• [TASK GOAL] Every line below that holds the string "will" must be copied.

• [DATA FOR REVIEW]
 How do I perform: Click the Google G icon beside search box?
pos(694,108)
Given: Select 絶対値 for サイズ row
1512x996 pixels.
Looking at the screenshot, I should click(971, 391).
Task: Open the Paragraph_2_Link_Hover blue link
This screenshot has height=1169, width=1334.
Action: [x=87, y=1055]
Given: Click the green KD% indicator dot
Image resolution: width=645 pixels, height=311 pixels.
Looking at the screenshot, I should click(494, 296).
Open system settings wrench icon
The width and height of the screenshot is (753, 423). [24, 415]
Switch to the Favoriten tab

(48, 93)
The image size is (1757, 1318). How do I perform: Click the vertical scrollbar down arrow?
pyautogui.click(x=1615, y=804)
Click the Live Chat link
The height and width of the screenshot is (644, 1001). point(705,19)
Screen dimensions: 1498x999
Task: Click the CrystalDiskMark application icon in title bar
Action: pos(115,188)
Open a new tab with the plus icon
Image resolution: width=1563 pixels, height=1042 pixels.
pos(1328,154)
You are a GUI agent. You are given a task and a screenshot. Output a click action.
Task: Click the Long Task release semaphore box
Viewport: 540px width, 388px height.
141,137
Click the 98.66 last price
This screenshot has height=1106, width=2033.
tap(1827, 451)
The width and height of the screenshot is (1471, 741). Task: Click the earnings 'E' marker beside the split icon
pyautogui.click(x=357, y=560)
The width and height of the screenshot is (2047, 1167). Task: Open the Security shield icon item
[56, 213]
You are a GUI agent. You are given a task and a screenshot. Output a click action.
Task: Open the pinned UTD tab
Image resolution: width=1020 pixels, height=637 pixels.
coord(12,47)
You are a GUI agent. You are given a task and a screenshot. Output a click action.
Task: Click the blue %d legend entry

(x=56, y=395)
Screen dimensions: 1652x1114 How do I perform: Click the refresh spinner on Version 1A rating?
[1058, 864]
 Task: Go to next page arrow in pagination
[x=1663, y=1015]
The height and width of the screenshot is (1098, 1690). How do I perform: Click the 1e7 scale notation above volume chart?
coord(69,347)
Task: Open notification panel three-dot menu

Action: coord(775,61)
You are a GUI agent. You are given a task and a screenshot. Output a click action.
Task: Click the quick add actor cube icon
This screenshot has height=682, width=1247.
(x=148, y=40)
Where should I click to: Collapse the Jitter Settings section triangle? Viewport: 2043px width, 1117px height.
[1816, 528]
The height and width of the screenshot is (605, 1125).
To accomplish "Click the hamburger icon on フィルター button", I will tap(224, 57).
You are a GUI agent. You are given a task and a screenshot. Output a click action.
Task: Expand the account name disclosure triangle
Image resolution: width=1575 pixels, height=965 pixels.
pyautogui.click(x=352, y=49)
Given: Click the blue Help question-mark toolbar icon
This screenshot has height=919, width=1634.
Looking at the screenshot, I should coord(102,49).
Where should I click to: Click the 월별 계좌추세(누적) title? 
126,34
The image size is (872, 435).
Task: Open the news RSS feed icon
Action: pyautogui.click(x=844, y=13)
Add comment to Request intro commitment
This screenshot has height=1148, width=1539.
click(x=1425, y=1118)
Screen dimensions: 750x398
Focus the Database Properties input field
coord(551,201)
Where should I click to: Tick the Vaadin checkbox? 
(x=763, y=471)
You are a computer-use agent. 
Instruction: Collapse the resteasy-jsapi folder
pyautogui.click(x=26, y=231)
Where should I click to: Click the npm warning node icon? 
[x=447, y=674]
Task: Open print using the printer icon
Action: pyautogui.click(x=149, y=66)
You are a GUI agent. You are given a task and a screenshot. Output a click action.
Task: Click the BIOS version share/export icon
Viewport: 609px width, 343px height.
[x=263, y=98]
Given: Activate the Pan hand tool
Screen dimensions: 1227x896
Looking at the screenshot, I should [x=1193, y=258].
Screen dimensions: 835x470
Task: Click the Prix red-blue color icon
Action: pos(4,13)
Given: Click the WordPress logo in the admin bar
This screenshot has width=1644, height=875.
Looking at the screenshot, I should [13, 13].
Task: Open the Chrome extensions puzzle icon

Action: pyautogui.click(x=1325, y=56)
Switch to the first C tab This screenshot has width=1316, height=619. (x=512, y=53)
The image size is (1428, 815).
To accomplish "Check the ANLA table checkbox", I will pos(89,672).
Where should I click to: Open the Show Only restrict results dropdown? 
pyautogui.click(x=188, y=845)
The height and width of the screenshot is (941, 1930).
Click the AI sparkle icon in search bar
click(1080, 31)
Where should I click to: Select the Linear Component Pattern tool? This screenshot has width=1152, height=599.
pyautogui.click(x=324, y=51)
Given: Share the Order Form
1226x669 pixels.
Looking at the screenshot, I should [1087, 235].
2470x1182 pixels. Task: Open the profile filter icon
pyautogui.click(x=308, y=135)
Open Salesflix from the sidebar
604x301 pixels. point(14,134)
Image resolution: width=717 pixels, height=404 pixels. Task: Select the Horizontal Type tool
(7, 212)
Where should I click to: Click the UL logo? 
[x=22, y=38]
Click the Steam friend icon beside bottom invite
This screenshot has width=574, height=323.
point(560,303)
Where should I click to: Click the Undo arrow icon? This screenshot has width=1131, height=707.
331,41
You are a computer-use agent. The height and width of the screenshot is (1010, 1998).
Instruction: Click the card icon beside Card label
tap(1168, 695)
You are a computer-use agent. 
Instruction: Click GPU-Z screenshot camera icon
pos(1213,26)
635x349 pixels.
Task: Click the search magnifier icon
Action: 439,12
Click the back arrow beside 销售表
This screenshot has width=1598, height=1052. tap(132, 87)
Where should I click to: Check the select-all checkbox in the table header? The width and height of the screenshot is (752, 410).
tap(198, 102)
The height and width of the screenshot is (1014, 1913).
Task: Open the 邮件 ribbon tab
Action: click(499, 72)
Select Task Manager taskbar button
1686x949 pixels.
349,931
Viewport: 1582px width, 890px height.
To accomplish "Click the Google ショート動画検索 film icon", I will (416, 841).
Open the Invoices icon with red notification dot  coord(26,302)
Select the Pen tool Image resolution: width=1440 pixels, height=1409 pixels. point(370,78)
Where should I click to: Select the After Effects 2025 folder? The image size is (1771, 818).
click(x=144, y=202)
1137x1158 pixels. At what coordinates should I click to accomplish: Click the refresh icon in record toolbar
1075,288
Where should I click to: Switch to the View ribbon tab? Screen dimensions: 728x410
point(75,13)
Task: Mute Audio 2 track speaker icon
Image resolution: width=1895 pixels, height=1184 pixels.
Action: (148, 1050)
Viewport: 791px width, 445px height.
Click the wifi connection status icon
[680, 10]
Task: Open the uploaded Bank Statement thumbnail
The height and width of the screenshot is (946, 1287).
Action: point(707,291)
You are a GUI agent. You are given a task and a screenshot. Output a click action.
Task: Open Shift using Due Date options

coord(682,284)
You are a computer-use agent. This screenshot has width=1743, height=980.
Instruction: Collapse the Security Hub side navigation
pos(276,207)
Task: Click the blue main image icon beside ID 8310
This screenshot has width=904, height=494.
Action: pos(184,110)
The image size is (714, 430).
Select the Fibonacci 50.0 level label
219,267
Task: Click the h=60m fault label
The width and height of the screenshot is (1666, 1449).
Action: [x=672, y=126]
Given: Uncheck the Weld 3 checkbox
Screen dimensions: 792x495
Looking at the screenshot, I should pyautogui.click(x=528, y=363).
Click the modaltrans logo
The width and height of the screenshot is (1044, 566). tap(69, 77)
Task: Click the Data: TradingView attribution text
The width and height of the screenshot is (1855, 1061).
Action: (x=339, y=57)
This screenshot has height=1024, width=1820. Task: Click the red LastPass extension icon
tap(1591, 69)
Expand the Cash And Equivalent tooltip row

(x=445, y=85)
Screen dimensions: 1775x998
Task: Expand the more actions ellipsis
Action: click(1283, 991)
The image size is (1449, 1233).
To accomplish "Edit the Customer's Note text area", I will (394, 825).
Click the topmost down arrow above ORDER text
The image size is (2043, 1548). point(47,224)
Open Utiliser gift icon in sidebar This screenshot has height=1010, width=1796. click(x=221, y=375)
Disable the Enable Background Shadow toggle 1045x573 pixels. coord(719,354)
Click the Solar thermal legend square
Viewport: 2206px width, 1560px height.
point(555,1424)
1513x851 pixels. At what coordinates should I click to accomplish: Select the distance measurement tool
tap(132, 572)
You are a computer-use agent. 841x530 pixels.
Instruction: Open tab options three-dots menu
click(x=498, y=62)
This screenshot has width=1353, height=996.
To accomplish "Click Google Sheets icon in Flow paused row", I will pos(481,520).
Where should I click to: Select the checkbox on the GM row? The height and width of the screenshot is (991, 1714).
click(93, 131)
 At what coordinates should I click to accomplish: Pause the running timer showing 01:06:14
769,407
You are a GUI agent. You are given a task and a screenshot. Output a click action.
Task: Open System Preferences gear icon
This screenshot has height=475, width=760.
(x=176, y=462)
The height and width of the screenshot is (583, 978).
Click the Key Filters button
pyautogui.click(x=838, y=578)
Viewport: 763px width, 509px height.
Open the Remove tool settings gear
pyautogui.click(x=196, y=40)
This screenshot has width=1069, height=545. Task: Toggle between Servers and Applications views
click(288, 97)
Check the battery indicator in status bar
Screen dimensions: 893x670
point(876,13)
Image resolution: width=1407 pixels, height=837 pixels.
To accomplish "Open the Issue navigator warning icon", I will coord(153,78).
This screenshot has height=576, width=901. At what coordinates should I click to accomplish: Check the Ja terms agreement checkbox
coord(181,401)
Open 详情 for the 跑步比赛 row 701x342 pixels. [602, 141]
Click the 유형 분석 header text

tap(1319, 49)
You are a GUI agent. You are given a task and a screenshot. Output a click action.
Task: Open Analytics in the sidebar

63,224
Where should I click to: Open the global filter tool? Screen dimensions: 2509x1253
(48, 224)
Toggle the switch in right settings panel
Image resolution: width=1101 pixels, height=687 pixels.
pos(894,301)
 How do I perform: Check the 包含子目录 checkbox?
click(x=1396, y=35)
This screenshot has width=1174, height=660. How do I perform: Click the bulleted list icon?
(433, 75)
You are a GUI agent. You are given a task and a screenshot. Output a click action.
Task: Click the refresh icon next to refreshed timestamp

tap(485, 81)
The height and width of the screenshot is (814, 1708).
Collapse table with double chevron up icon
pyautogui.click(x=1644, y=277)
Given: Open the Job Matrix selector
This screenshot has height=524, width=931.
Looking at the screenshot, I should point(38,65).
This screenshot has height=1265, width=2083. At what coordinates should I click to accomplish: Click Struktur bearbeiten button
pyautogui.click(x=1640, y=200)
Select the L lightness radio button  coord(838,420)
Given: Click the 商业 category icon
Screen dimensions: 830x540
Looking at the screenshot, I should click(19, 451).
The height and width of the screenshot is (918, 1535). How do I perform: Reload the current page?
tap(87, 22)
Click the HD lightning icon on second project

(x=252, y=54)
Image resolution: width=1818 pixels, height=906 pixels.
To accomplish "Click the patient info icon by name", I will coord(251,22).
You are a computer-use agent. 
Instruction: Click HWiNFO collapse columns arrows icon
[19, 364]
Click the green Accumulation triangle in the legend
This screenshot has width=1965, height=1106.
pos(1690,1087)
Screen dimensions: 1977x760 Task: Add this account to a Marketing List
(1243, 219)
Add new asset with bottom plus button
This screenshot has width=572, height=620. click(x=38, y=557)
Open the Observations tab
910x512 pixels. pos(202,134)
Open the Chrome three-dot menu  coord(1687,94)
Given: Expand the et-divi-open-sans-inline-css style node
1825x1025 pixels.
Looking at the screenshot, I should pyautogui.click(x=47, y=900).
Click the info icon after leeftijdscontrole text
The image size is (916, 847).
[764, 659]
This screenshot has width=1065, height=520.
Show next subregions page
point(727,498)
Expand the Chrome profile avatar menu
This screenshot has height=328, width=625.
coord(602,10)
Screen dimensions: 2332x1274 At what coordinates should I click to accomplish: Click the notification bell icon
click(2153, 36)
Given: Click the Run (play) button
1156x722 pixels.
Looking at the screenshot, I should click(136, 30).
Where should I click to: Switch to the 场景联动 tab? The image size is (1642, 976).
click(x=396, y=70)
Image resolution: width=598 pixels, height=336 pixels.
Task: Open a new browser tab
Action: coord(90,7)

• [RESULT FOR THIS EXERCISE]
To accomplish "Click the hamburger icon on フィルター button", I will tap(224, 57).
To accomplish "Check the ANLA table checkbox", I will pos(89,672).
To accomplish "Click the Google ショート動画検索 film icon", I will (416, 841).
To accomplish "Edit the Customer's Note text area", I will (394, 825).
To accomplish "Click Google Sheets icon in Flow paused row", I will pos(481,520).
To accomplish "Open the Issue navigator warning icon", I will coord(153,78).
To accomplish "Click the patient info icon by name", I will coord(251,22).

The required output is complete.